A few weeks ago, I wrote up an article on how the Apple AirTag can be used to stalk and track people, and now it’s happening. Unfortunately, not all stalkers have the same glamour as Joe from the hit series You.

Engadget reported that model, Brooks Nader, says someone used an AirTag to track her. Per her account, she didn’t receive the notification until she was walking home, alone, at night. If that’s not scary enough, now imagine she was an android user. The only way for her to know someone was tracking her would be if she had installed the Tracker Detect app.

As stated by TechCrunch, “Apple has made its own post-launch efforts to tighten up how AirTags that don’t belong to a certain user can be detected, but these notifications have proven buggy and have often waited far too long to alert users. Add in the fact that Apple has seemed to treat Android integration as an afterthought, not a necessary partnership in order to ship a device like this, and Apple’s incompetence looks a bit more severe.”

The app itself, which was released on December 11, 2021, is getting a lot of negative feedback. One issue is that to see if you’re being tracked you have to manually scan to find the AirTag. How often and when you do that is up to the user. Whereas with the Apple Find My app, it alerts you automatically without the user having to scan anything. It’s not perfect, however. It’s buggy and can take hours to notify the user that an AirTag is tracking them.
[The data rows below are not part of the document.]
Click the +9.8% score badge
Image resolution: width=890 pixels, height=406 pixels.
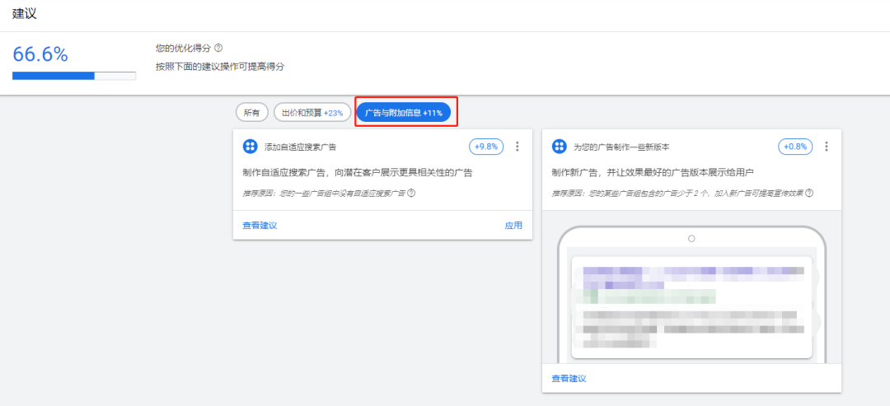pyautogui.click(x=486, y=147)
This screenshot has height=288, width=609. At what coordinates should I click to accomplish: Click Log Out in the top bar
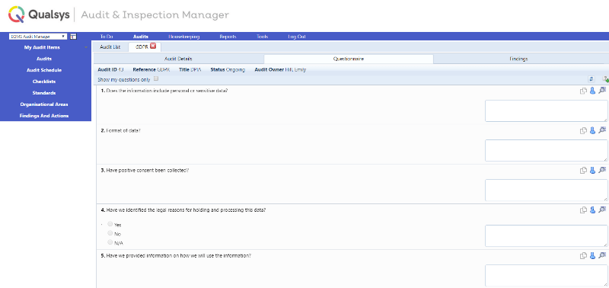pos(297,37)
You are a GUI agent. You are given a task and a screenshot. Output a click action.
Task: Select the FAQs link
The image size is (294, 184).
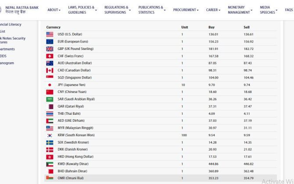[289, 10]
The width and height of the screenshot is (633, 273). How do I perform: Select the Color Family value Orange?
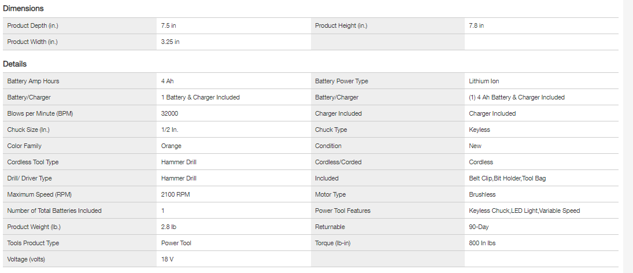point(171,146)
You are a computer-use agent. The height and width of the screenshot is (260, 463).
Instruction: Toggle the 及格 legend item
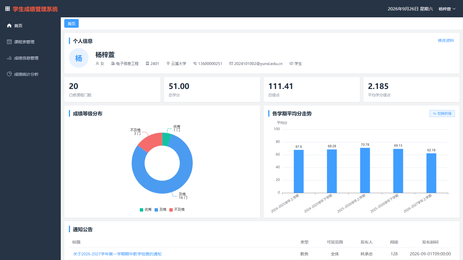click(x=160, y=209)
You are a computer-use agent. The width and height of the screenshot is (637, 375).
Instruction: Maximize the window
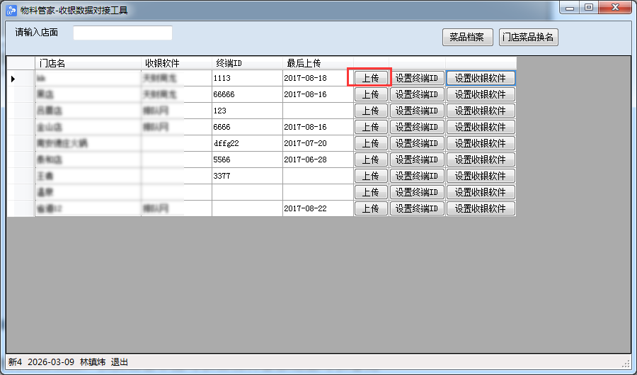(x=589, y=7)
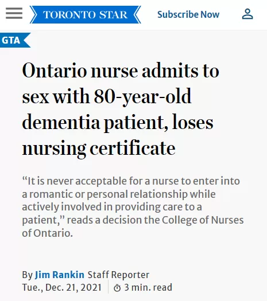267x301 pixels.
Task: Click the 'By' byline prefix
Action: coord(28,275)
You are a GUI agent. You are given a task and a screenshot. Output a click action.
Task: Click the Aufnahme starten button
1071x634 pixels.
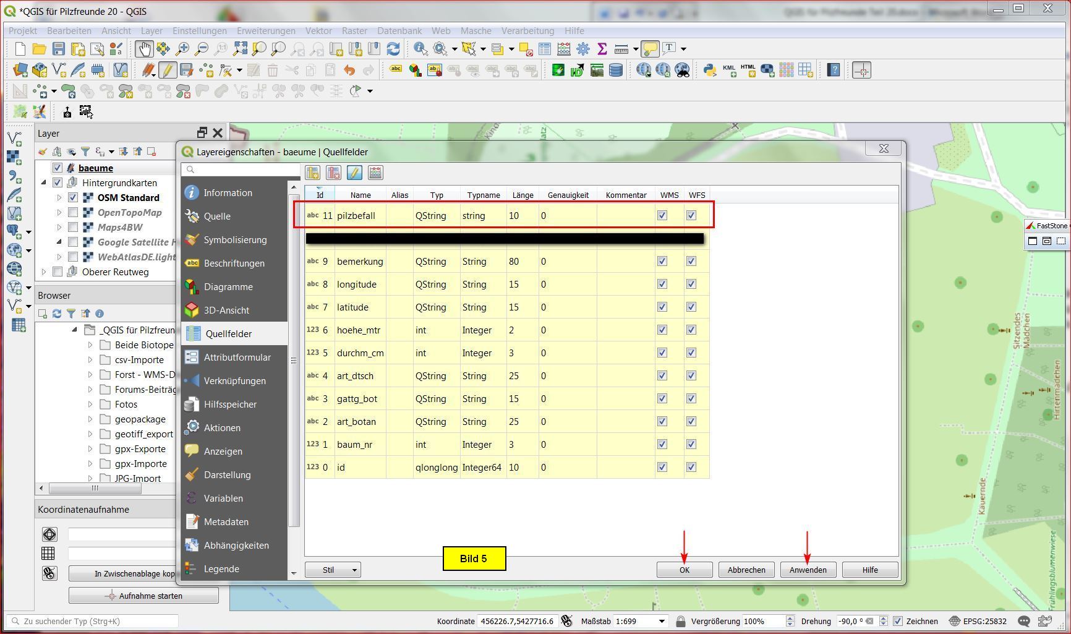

However, it’s still better than the android app.

Another dreadful scenario that hasn’t been factored in this equation is children. Not all kids have devices, much less Apple devices, nor should they necessarily, but if someone was going to track them, they would be easy targets.

Apple, for the love of all that’s decent, pull AirTags and reconsider how they function. Examine the ways an AirTag could be used without using the mesh network of all iPhone users so that it doesn’t continue to emit a location or, I don’t know, give up. If it doesn’t mean anything to you to risk other’s lives with this product then consider the possible dangerous consequences as a reflection on Apple.

Contrary to popular belief, not all publicity is good publicity.